Wann dann, a' wann dann, was liegt daran? qu'importe?
 
Wannholz, pl. -hölzer, n., der Bläuel, das Holzstück, worauf man beim Abwinden des Garns den Anfang zum Knäuel bildet.
 
Wannkraut, n. (bot.), die Winde, das Windeglöckchen, le liseron ou liset, convolvulus.
 
Wanns de, wenn du, si tu.

Wanns de wells (wölls) verschónt gièn, da' verschón och dé aner.
Si tu veux qu'on t'épargne, épargne aussi les autres.


 
Wanter, pl. -en, m., der Winter, l'hiver, m. — Zu fofzeg Johr as et net méh de' Fréhleng, ower 't as nach net de' Wanter.
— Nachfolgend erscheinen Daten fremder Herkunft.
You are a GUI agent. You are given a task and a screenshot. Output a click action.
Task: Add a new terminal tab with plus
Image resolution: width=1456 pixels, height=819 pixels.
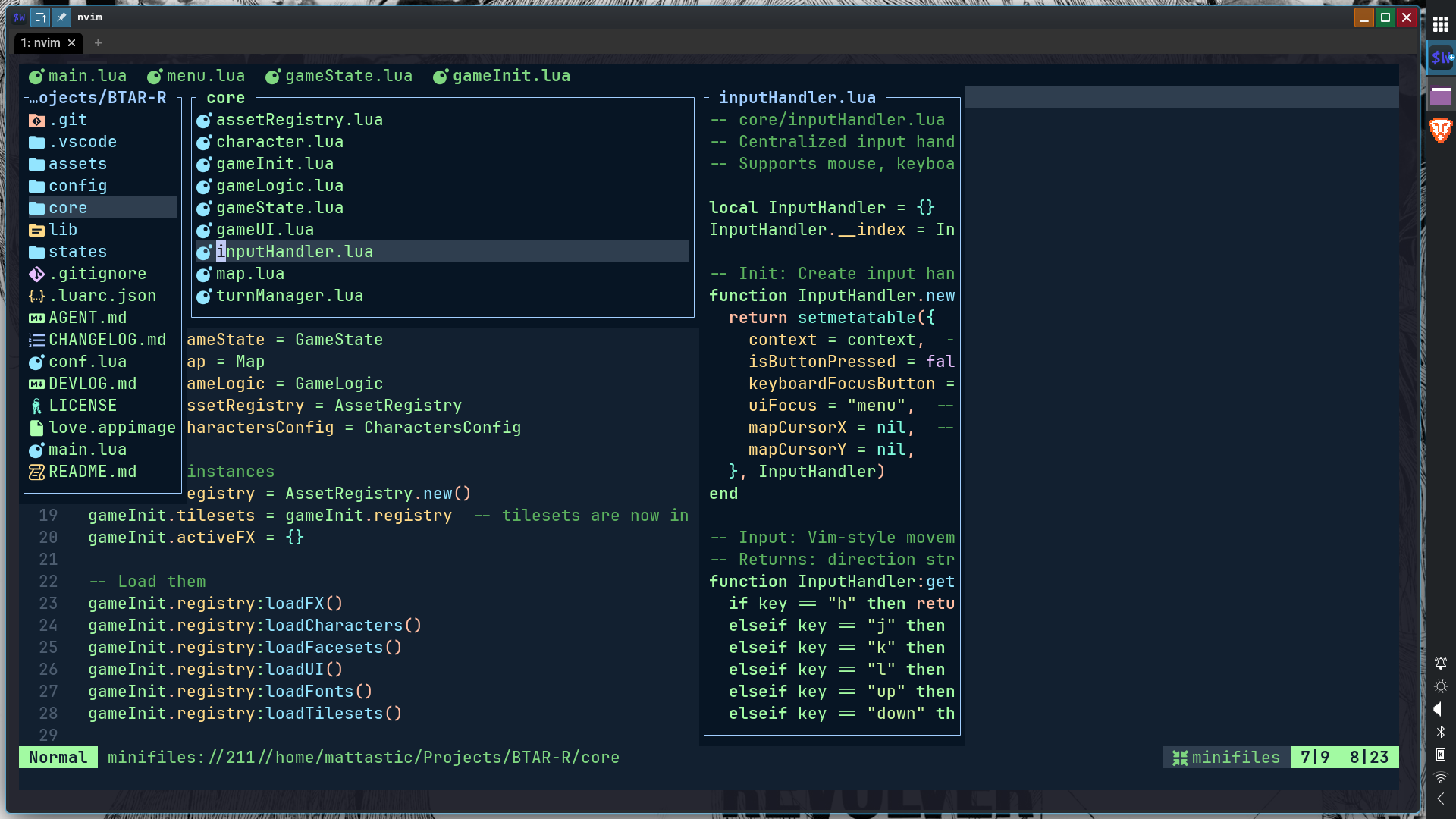98,43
A cinquante ans, ce n'est plus le printemps, mais ce n'est pas encore l'hiver.
 
Wantergreng, n. (bot.), der Ephen, Rankengewächs mit immer grünen Blättern, le lierre. Plante qui était consacrée à Bacchus, et qui entre souvent dans l'ornement des vases antiques, des frises d'architecture, et même des colonnes autour desquelles on le fait grimper.
 
Wantermós, n., Winterkohl, chou vert à feuilles frisées qui ne pomme pas.[S. 477]
 
Wareng, pl. -en, f., die (abergläubische) Warnung, l'avertissement, m.
 
Wârp, pl. -en, f. (tiss.), die Werfte, der Warf, der Aufzug, die Kette, la chaîne. — Engl. warp.
 
Warrel, m., etwas Verworrenes, ce qui est brouillé, mêlé.
 
Wäs, m. (anat.), die Speiseröhre, der Schlund, l'œsophage, m. — Obd. Wäsling.
 
Wæschesch, pl. -en, die Wäscherin, Waschfrau, la blanchisseuse.
 
Wässeg, m., die Molken, die wässerigen Theile der Milch, das Milchwasser, le petit lait. — Ahd. weszich; nds. Waddick, Wacke; engl. whay; holl. wei.